Continue the article on mental health and psychosocial support from its last sentence.

[EXERCISE TEXT]

= Mental health psycho-social support =

Activities aiding mental well-being

Mental health and psychosocial support (MHPSS) refers to a broad range of activities intended to protect or promote psychosocial well-being and to prevent or treat mental health conditions. The term is widely used in humanitarian emergencies, forced displacement, armed conflict, disasters, epidemics, and other settings of adversity. MHPSS emphasizes that mental health is shaped not only by individual psychological symptoms, but also by social relationships, family and community support, safety, culture, livelihoods, education, protection, and access to services.

== Definition and scope ==
MHPSS is a multi-sectoral field that includes both mental health care and psychosocial support. Activities may range from basic services that protect dignity and safety to family and community supports, focused non-specialized interventions, and specialized mental health services. The term is used by humanitarian, health, protection, education, and social service actors to describe coordinated responses to psychological distress, social disruption, and mental health needs in crisis-affected populations.

== Guiding frameworks ==
A major reference point for the field is the Inter-Agency Standing Committee (IASC) Guidelines on Mental Health and Psychosocial Support in Emergency Settings, first published in 2007. The IASC guidelines describe MHPSS as a multi-sectoral area of humanitarian response and emphasize human rights, participation, community resources, cultural appropriateness, coordination, and the avoidance of harm.

A commonly used organizing model is the IASC intervention pyramid. The pyramid describes four layers of support: basic services and security; community and family supports; focused, non-specialized supports; and specialized services. The model is intended to show that MHPSS should not be limited to clinical care, but should include social, community-based, and systems-level supports.

[/EXERCISE TEXT]
[GIVEN DATA]

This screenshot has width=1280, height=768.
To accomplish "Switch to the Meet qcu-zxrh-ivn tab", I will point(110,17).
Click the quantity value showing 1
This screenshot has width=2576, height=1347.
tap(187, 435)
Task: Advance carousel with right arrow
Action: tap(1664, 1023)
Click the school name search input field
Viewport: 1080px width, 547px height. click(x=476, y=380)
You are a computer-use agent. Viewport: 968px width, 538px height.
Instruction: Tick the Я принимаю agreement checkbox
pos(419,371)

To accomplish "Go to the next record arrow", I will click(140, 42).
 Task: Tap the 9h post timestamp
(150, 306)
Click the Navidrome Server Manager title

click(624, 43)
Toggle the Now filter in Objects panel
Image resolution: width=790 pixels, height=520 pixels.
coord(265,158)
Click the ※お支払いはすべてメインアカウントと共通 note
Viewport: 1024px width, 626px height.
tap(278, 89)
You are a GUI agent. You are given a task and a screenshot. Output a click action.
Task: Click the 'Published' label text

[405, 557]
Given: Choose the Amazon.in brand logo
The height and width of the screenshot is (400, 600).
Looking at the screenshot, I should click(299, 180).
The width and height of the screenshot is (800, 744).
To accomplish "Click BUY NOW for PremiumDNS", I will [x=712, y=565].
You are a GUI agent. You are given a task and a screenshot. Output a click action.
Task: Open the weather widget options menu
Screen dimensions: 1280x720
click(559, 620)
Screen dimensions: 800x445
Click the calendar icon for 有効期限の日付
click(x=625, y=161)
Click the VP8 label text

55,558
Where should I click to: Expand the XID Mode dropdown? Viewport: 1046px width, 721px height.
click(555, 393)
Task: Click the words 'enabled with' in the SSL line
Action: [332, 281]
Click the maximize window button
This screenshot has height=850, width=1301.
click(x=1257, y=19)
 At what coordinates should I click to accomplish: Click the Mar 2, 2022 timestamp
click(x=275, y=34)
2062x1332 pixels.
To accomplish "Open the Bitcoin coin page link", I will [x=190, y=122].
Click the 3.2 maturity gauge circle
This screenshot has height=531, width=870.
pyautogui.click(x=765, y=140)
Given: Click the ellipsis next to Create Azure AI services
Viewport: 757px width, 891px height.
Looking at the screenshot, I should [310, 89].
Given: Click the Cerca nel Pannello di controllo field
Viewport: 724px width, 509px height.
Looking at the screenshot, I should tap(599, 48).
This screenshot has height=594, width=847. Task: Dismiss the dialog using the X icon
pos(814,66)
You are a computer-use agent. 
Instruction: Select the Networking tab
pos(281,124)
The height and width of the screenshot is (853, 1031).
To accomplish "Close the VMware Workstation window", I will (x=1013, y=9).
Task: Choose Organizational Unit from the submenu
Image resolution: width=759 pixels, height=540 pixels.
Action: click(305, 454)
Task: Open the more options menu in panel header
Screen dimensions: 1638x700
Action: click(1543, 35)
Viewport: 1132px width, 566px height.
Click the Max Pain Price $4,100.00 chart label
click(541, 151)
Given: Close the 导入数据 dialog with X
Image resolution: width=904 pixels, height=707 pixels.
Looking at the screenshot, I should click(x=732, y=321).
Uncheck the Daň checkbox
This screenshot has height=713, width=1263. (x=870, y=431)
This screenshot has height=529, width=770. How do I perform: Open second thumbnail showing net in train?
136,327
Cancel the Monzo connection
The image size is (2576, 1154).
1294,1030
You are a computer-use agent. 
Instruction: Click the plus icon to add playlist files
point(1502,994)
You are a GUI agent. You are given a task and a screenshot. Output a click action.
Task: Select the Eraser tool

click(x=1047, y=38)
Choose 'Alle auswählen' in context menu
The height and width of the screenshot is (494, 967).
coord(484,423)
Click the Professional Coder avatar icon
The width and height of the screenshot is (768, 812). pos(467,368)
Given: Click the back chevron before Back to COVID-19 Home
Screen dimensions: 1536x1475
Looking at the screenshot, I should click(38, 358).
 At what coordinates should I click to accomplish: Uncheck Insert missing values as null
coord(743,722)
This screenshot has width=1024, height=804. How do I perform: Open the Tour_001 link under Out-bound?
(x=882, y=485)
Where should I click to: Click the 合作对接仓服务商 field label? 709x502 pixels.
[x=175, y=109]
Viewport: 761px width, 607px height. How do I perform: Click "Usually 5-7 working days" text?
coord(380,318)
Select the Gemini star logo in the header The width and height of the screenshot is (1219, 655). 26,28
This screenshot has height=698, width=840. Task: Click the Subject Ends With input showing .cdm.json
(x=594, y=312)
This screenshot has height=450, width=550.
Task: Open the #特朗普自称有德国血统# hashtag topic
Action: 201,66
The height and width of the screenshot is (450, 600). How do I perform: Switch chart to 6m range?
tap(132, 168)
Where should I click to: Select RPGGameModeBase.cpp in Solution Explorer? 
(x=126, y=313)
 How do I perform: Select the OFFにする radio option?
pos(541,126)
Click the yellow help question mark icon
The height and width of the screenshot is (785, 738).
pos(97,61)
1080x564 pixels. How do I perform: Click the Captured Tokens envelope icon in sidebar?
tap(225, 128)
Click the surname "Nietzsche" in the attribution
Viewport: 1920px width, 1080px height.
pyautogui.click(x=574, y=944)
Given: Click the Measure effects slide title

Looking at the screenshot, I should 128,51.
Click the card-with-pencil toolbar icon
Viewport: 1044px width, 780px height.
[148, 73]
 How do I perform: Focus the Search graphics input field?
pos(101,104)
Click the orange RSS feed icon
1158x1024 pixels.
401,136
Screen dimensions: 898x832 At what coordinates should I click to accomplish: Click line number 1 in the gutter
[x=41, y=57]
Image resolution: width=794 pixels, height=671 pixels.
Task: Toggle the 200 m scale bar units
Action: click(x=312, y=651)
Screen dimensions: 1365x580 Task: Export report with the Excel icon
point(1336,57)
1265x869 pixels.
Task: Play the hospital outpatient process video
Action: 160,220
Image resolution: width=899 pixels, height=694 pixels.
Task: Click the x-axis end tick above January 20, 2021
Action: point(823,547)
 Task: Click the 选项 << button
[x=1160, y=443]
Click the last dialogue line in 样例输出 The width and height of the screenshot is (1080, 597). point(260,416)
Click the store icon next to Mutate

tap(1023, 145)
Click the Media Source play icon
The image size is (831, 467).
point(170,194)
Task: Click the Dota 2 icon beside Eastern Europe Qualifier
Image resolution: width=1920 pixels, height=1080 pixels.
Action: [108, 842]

[/GIVEN DATA]

**SOLVED EXERCISE**
== Applications ==
MHPSS approaches are used in a wide range of humanitarian and development settings, including armed conflict, forced displacement, natural disasters, epidemics, and refugee resettlement. Activities may include psychological first aid, safe spaces for children and families, community-based psychosocial support, group-based support, referral pathways, integration of mental health into primary care, training for frontline workers, and specialized clinical services. Research on conflict-affected populations has also emphasized that mental health outcomes are shaped not only by exposure to traumatic events, but also by ongoing daily stressors, social conditions, and post-displacement adversity.

In refugee resettlement contexts, MHPSS approaches have been adapted to address trauma exposure, post-migration stressors, social isolation, language barriers, discrimination, and difficulties accessing health and social services. Research on refugee mental health has emphasized the importance of multi-tiered and culturally responsive systems of care that combine specialized services with community-based, family-based, and non-specialized supports.

MHPSS is also applied to both physical health and mental health best practices in humanitarian crisis and social development. It is currently the World Health Organization (WHO) open standard for community health, which led the Mental Health Innovation Network to create a series of guides with the International Red Cross and Red Crescent Movement.

Based on that, the United Nations Education Science Culture Organization (UNESCO) developed MHPSS education in emergency (EiE) open educational resources (OER) and Trinity College a microcredential course on the field.